§ What you need to do:
**a)** Name the Senate committees that the teacher bonus article says approved the bill before the full Senate vote.
**b)** Reproduce the passage of the teacher bonus article that opens with the words containing "March 22, 2017" and closes with "House for consideration.".

§ Selected passage:
[Start of section]

March 22, 2017 | Senate Approves Bill Expanding Last Year's Bonuses For Third Grade And AP/IB Teachers


Adam Pridemore | NCASA - The full Senate approved legislation this week legislation to provide bonuses for certain teachers who would have received bonuses in late 2016 if they had not moved to a different grade level or course for the current school year. The bill was previously approved by the Senate Education/Higher Education Committee, the Senate Appropriations Committee, and the Senate Rules Committee.  The bill now heads to the House for consideration.

The 2016 state budget established the Third Grade Reading Teacher Performance Pilot Program to provide bonuses to third grade teachers performing in the top 25% of the state as well as the top 25% in their district, meaning some were eligible for two separate bonuses. Eligibility was based on the student growth index score for third grade reading from the prior school year. However, the provision restricted the bonus awards to teachers who remained employed teaching third grade in the same LEA for the 2016-2017 school year. Due to this restriction written into the state budget, teachers ranking in the top 25% of either the state, their district or both who also moved to a new grade level for the current school year were prohibited by law from receiving it.

Senate Bill 169 – filed by President Pro Tempore of the Senate Phil Berger (R-Rockingham), Sen. Kathy Harrington (R-Gaston), and Sen. Trudy Wade (R-Guilford) – addresses this issue by awarding a bonus to otherwise qualifying teachers who no longer taught third grade but remained teaching at the same school, unless the teacher refused to continue teaching third grade in the year the bonus was paid. The bonuses would be for $3,500 to a teacher rated in the top 25% in the state and $3,500 to a teacher rated in the top 25% in their LEA. Teachers are eligible to receive both bonuses if this bill is signed into law during the current legislative session, and they would be paid from state funds already distributed to the Department of Public Instruction for this bonus program.

[End of section]

§ Data segment:
[Start of section]

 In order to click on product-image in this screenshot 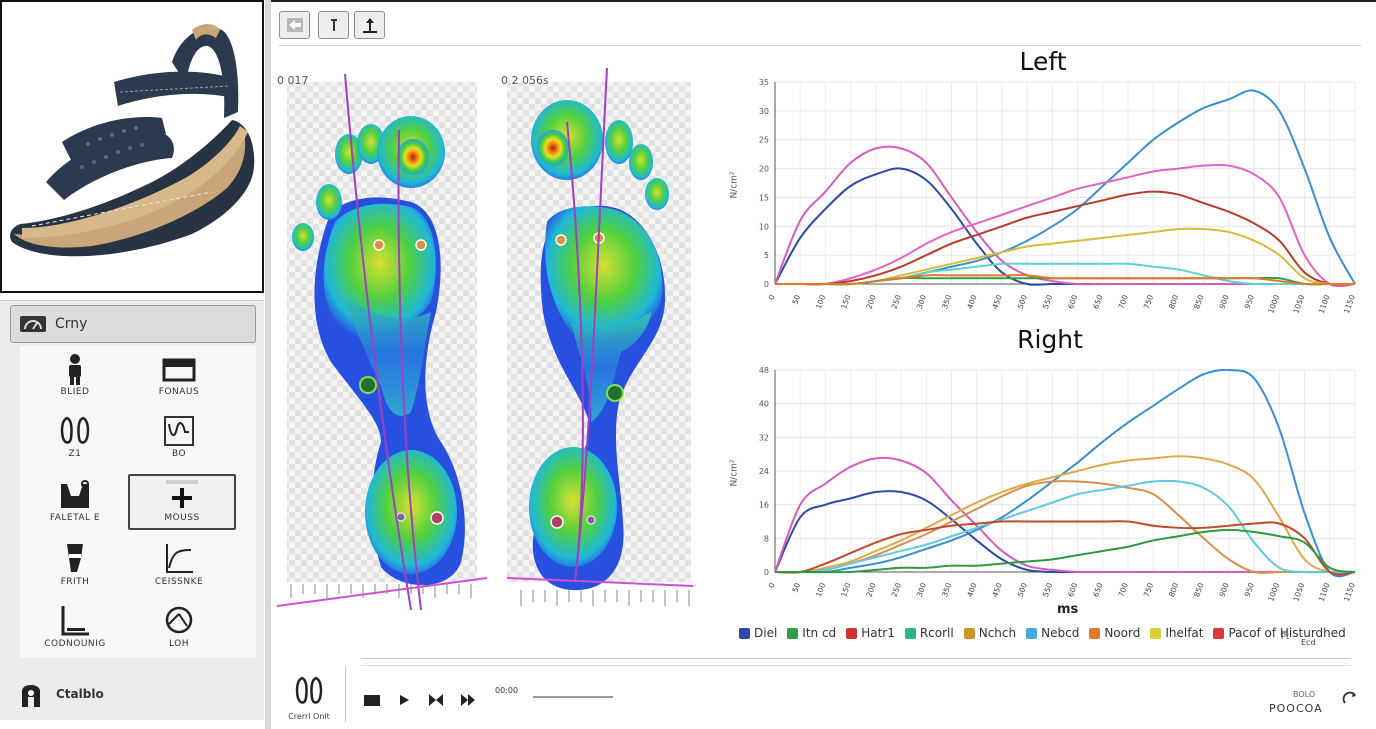, I will do `click(132, 146)`.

[End of section]

§ Outputs for the tasks:
**a)**
Senate Education/Higher Education Committee
Senate Appropriations Committee
Senate Rules Committee

**b)**
March 22, 2017 | Senate Approves Bill Expanding Last Year's Bonuses For Third Grade And AP/IB Teachers


Adam Pridemore | NCASA - The full Senate approved legislation this week legislation to provide bonuses for certain teachers who would have received bonuses in late 2016 if they had not moved to a different grade level or course for the current school year. The bill was previously approved by the Senate Education/Higher Education Committee, the Senate Appropriations Committee, and the Senate Rules Committee.  The bill now heads to the House for consideration.